Task statement
Write out every entry exactly as it stands.

/---

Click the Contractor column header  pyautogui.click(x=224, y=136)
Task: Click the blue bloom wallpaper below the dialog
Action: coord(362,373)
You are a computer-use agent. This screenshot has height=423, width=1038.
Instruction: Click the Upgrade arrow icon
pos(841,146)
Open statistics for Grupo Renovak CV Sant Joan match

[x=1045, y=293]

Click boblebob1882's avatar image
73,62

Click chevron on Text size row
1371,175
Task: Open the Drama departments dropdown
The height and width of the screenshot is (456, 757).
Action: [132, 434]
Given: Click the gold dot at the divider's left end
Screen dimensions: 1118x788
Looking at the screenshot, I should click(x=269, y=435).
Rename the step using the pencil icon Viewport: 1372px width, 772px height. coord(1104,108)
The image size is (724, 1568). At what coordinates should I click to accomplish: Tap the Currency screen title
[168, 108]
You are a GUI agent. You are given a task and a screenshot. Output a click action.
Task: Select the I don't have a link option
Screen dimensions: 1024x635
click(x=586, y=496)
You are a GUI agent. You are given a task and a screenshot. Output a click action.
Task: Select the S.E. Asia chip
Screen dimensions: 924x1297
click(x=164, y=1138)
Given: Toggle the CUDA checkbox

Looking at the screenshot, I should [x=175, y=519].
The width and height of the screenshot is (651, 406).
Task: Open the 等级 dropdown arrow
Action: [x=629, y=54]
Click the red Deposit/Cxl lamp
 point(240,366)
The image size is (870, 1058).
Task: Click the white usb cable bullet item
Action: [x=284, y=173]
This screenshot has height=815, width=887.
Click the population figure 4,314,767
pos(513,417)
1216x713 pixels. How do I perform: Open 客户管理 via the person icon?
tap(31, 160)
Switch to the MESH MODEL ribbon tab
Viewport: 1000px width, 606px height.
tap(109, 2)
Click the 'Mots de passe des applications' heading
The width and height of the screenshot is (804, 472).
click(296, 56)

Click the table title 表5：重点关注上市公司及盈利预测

\---

Final answer
Click the Contractor column header  pyautogui.click(x=224, y=136)
Task: Click the blue bloom wallpaper below the dialog
Action: coord(362,373)
You are a computer-use agent. This screenshot has height=423, width=1038.
Instruction: Click the Upgrade arrow icon
pos(841,146)
Open statistics for Grupo Renovak CV Sant Joan match

[x=1045, y=293]

Click boblebob1882's avatar image
73,62

Click chevron on Text size row
1371,175
Task: Open the Drama departments dropdown
The height and width of the screenshot is (456, 757).
Action: [132, 434]
Given: Click the gold dot at the divider's left end
Screen dimensions: 1118x788
Looking at the screenshot, I should click(x=269, y=435).
Rename the step using the pencil icon Viewport: 1372px width, 772px height. coord(1104,108)
The image size is (724, 1568). At what coordinates should I click to accomplish: Tap the Currency screen title
[168, 108]
You are a GUI agent. You are given a task and a screenshot. Output a click action.
Task: Select the I don't have a link option
Screen dimensions: 1024x635
click(x=586, y=496)
You are a GUI agent. You are given a task and a screenshot. Output a click action.
Task: Select the S.E. Asia chip
Screen dimensions: 924x1297
click(x=164, y=1138)
Given: Toggle the CUDA checkbox

Looking at the screenshot, I should [x=175, y=519].
The width and height of the screenshot is (651, 406).
Task: Open the 等级 dropdown arrow
Action: [x=629, y=54]
Click the red Deposit/Cxl lamp
 point(240,366)
The image size is (870, 1058).
Task: Click the white usb cable bullet item
Action: [x=284, y=173]
This screenshot has height=815, width=887.
Click the population figure 4,314,767
pos(513,417)
1216x713 pixels. How do I perform: Open 客户管理 via the person icon?
tap(31, 160)
Switch to the MESH MODEL ribbon tab
Viewport: 1000px width, 606px height.
tap(109, 2)
Click the 'Mots de passe des applications' heading
The width and height of the screenshot is (804, 472).
click(296, 56)

Click the table title 表5：重点关注上市公司及盈利预测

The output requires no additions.